Die Rechtsgrundlagen der digitalen Barrierefreiheit

Anlass des Experiments war, dass ich mich in die digitale Barrierefreiheit einarbeiten wollte und schon bei den Rechtsgrundlagen die Orientierung und Lust verlor. Was für ein Durcheinander an Vorschriften! Inzwischen haben sie sich in meinem Kopf sortiert, aber das hat einige Zeit gebraucht. Für einen ersten Eindruck, falls Sie das Thema noch vor sich haben: Es gibt europäische und nationale Rechtsgrundlagen und auf nationaler Ebene Bundes- und Landesrecht. Wissen sollte man außerdem, dass die Rechtsgrundlagen unterschiedliche Akteure verpflichten. Die EU-Webseitenrichtlinie gilt nur für öffentliche Stellen, während der European Accessibility Act Unternehmen in die Pflicht nimmt. Richtig kompliziert wird es dann bei den Anforderungen an die Barrierefreiheit. Hier verweisen die Rechtsvorschriften nämlich auch noch auf andere Regelwerke wie die Europäische Norm EN 301 549 und diese wiederum auf die Web Content Accessibility Guidelines WCAG 2.1. Viel komplizierter kann es nicht werden. Die Idee mit der visuellen Übersicht kam also nicht von ungefähr: Ich brauchte sie selbst, um die Lage zu überblicken.

Womit wir bei den Gründen wären, die in einem Fall wie diesem für eine Visualisierung von Rechtsgrundlagen sprechen, und bei dem Mehrwert, den eine visuelle Übersicht gegenüber der reinen Textdarstellung bietet. Vier Punkte sind entscheidend:

1. Es wird sichtbar, in welchem Verhältnis die Rechtsgrundlagen zueinander stehen

Der mit Abstand wichtigste Grund ist, dass eine visuelle Übersicht die Chance bietet, Rechtsgrundlagen in einem Geflecht an Regelungen zu verorten und ihre Verbindung zu anderen Rechtsgrundlagen aufzuzeigen. So werden EU-Richtlinien durch nationale Gesetze umgesetzt und Gesetze können vorsehen, dass Details zu ihrem Inhalt in einer Verordnung geregelt werden. Solche Zusammenhänge lassen sich in einer Visualisierung sichtbar machen.
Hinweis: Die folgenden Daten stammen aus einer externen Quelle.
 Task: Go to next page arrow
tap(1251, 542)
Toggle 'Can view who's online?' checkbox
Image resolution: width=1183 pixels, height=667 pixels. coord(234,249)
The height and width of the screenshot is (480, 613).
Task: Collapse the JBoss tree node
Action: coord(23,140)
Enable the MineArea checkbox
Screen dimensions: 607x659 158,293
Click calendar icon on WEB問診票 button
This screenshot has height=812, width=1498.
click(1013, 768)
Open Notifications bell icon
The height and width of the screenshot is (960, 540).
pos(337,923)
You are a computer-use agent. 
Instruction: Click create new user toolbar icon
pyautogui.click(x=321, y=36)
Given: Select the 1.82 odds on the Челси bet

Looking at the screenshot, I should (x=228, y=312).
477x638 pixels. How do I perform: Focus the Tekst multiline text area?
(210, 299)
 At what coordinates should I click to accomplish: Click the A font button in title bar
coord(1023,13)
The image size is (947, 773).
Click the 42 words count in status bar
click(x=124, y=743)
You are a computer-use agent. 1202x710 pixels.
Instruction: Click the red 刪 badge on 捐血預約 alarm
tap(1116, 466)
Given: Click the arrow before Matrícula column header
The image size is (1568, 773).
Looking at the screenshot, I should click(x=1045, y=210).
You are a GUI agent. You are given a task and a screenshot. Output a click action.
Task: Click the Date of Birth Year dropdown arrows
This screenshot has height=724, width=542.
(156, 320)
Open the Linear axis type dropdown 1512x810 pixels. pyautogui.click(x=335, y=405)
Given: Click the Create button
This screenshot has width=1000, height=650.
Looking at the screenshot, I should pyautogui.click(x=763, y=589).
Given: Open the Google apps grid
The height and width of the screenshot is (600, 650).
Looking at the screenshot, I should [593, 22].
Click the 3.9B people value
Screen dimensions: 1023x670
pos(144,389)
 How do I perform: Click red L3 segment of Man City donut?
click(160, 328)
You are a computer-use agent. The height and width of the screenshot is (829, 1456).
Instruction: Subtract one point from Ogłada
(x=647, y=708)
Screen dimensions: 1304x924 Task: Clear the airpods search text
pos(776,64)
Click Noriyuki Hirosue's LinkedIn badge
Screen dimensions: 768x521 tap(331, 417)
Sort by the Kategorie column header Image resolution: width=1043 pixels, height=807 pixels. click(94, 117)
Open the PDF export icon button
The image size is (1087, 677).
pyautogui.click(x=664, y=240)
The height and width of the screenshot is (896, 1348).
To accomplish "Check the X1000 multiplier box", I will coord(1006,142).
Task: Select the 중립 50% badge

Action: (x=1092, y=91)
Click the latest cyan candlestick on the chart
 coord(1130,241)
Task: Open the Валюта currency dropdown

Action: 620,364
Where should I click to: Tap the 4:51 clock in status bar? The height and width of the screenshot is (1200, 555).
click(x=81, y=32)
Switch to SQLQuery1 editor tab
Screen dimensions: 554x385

Auch ist es möglich, die Rechtsgrundlagen je nach Thema und Ziel der Darstellung nach bestimmten Kriterien visuell zu ordnen. Sie können z. B. in eine zeitliche Abfolge gebracht, den verschiedenen Ebenen der Rechtsetzung zugeordnet oder nach ihrem Geltungsbereich unterschieden werden.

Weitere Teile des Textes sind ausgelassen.